Toyota Technological Institute at Chicago (TTIC)
Performance of Johnson-Lindenstrauss Transform for k-Means and k-Medians Clustering
Consider an instance of Euclidean k-means or k-medians clustering. We show that the cost of the optimal solution is preserved up to a factor of (1+ε) under a projection onto a random O(log(k/ε)/ε^2)-dimensional subspace. Further, the cost of every clustering is preserved within (1+ε). More generally, our result applies to any dimension reduction satisfying a mild sub-Gaussian-tail condition. Our bound on the dimension is nearly optimal.
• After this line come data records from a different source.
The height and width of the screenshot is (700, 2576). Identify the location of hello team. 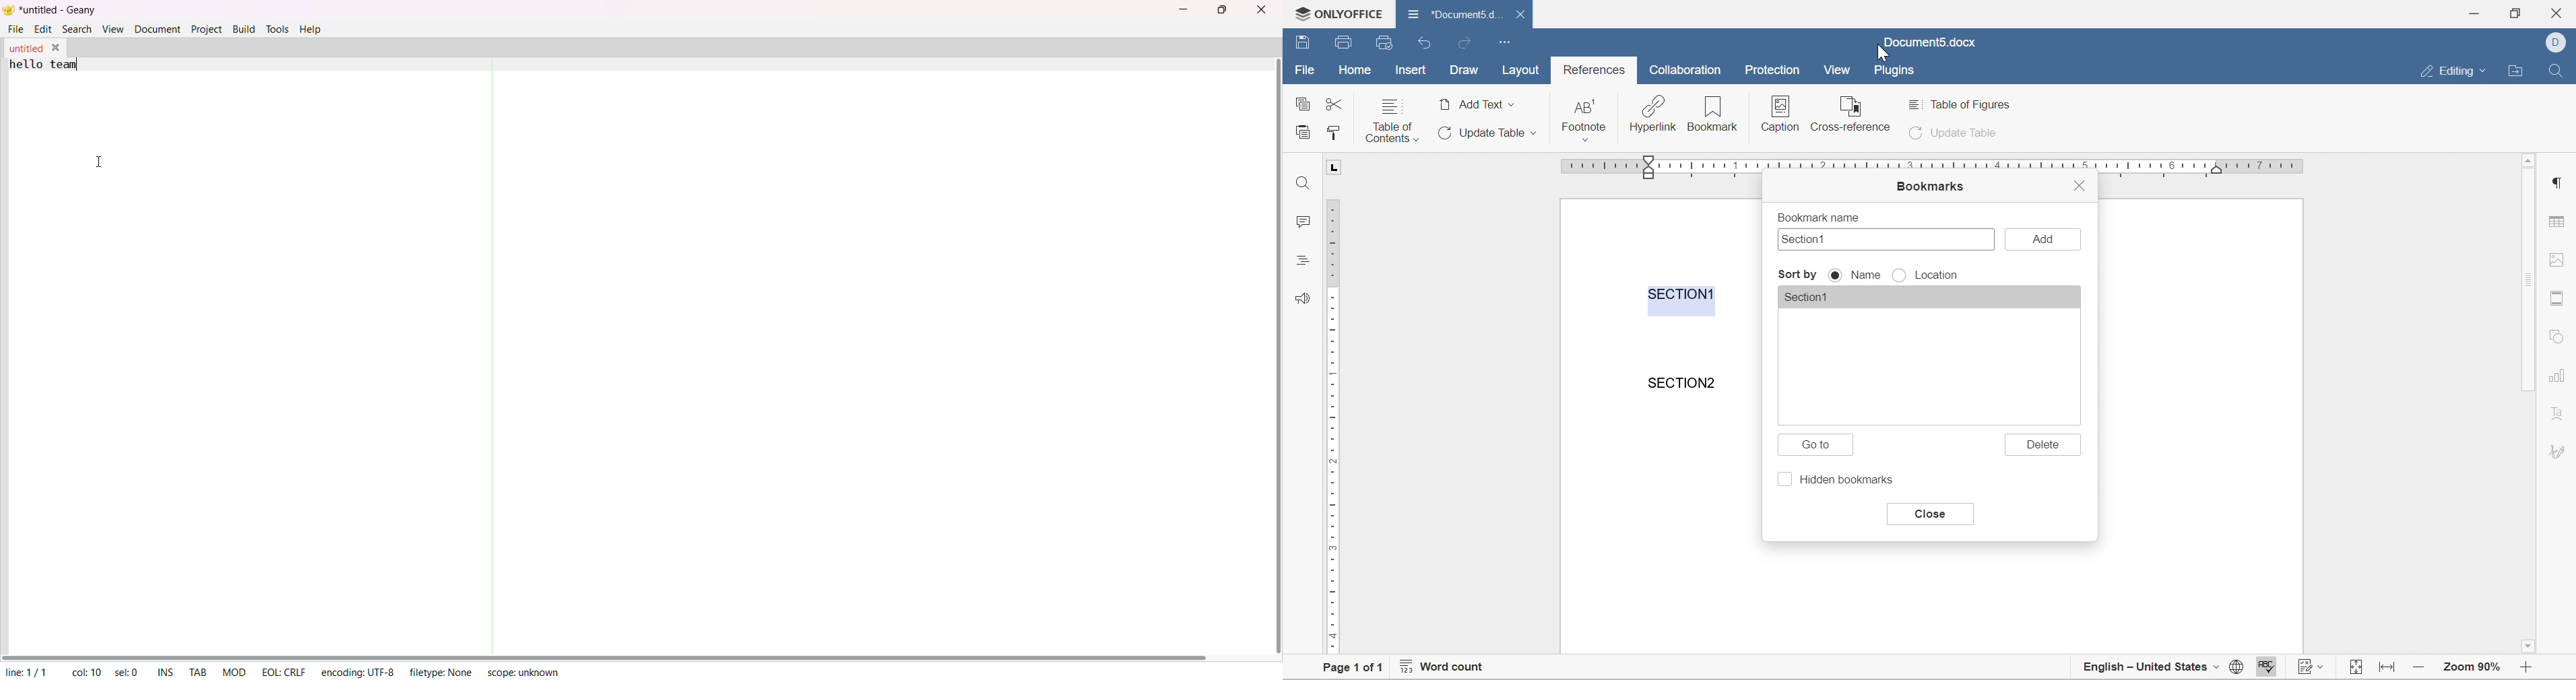
(44, 65).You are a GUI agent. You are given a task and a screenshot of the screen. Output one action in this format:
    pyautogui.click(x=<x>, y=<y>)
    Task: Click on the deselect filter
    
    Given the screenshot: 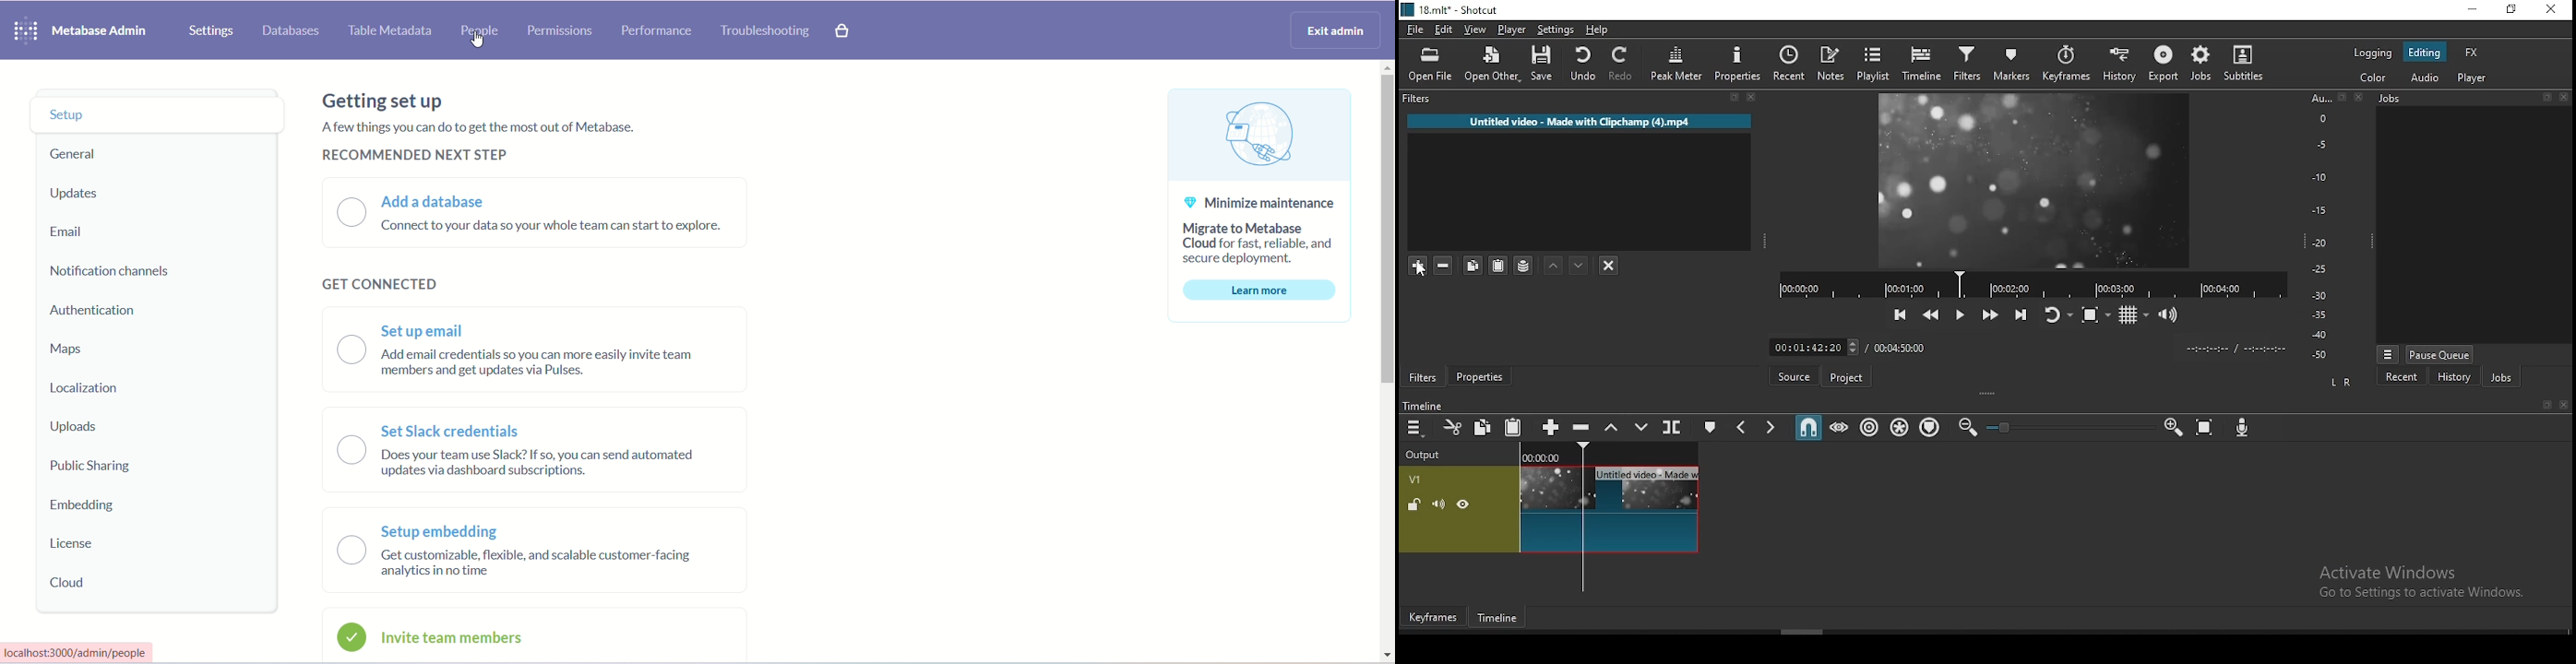 What is the action you would take?
    pyautogui.click(x=1609, y=265)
Additionally, our result applies to Euclidean k-clustering with the distances raised to the p-th power for any constant p.
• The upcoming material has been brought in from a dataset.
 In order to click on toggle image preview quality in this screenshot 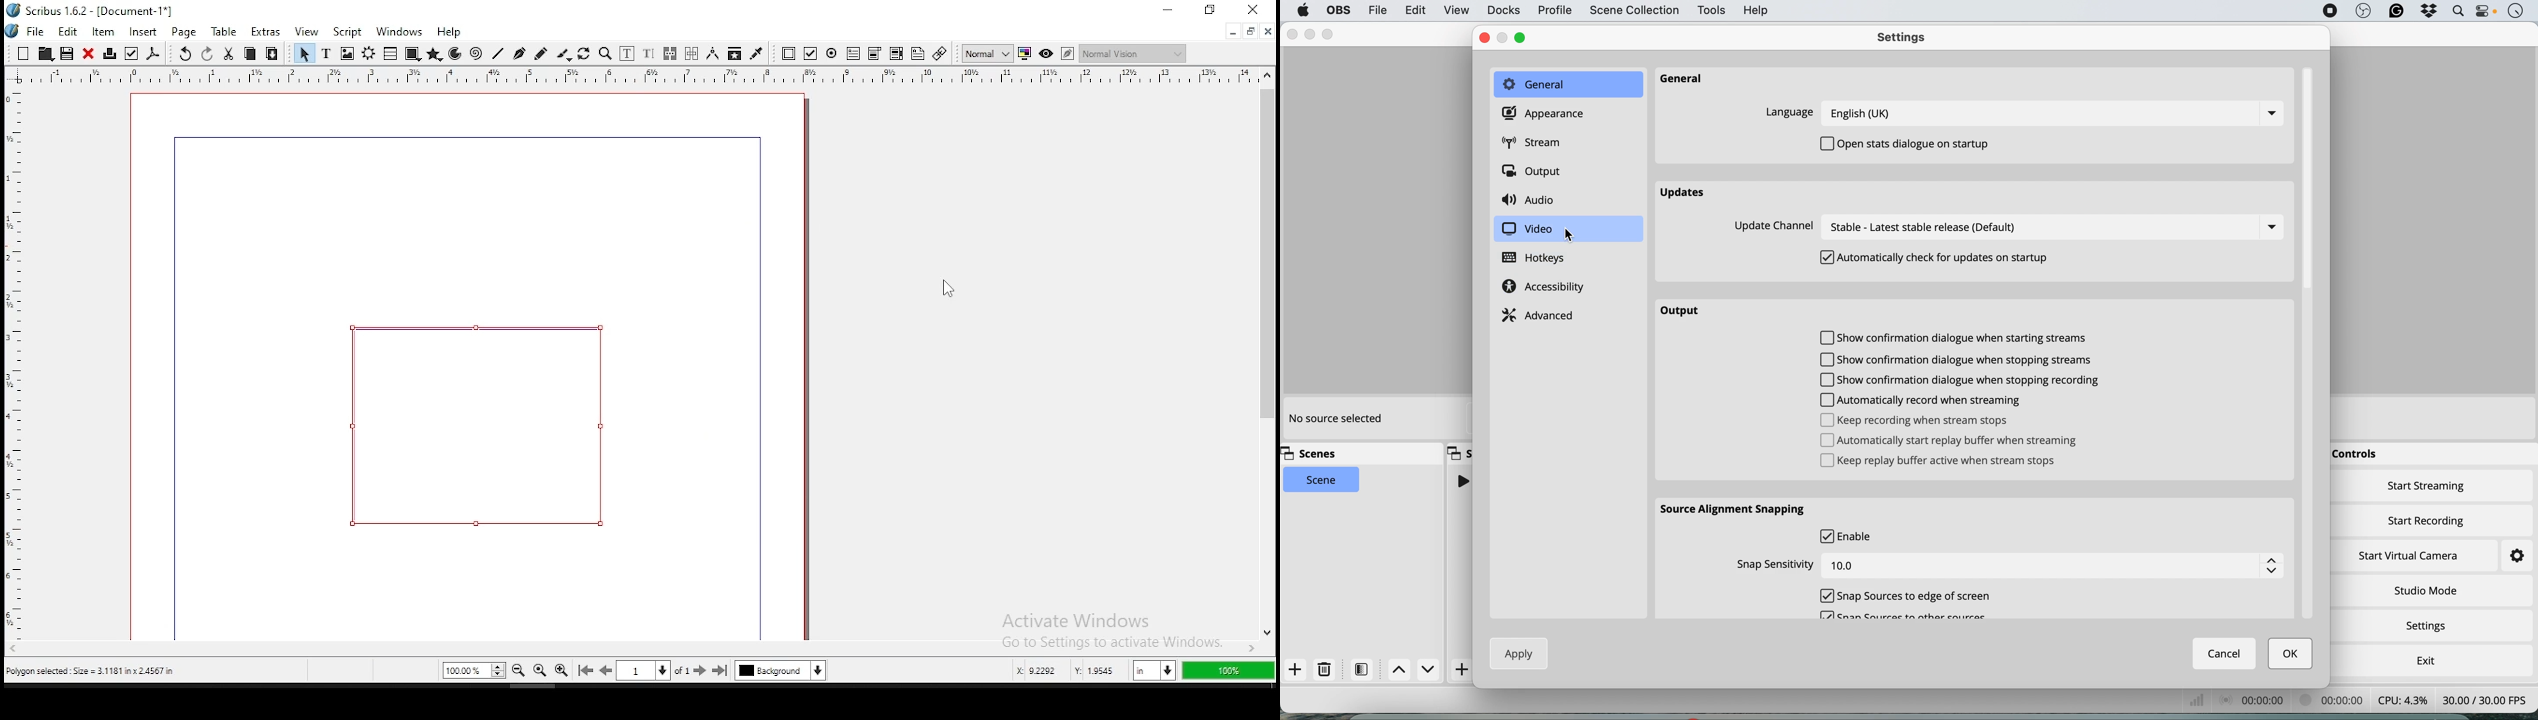, I will do `click(986, 53)`.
For k-means, our result resolves an open problem posed by Cohen, Elder, Musco, Musco, and Persu (STOC 2015); for k-medians, it answers a question raised by Kannan.
Based on a joint work with Konstantin Makarychev and Ilya Razenshteyn.
Speaker Bio: Yury Makarychev received his MS degree in Mathematics from Moscow State University in 2001 and his PhD degree in Computer Science from Princeton University in 2008. He spent the following two years as a Postdoctoral Researcher at Microsoft Research in Redmond, WA and Cambridge, MA.
Yury’s research interests include combinatorial optimization, approximation algorithms, semi-definite programming, and low-distortion metric embedding. He has recently worked on developing approximation algorithms for unique games, constraint satisfaction, graph partitioning, and vertex ordering problems, investigating tradeoffs between local and global properties of metric spaces, and studying lift-and-project hierarchies of mathematical relaxations.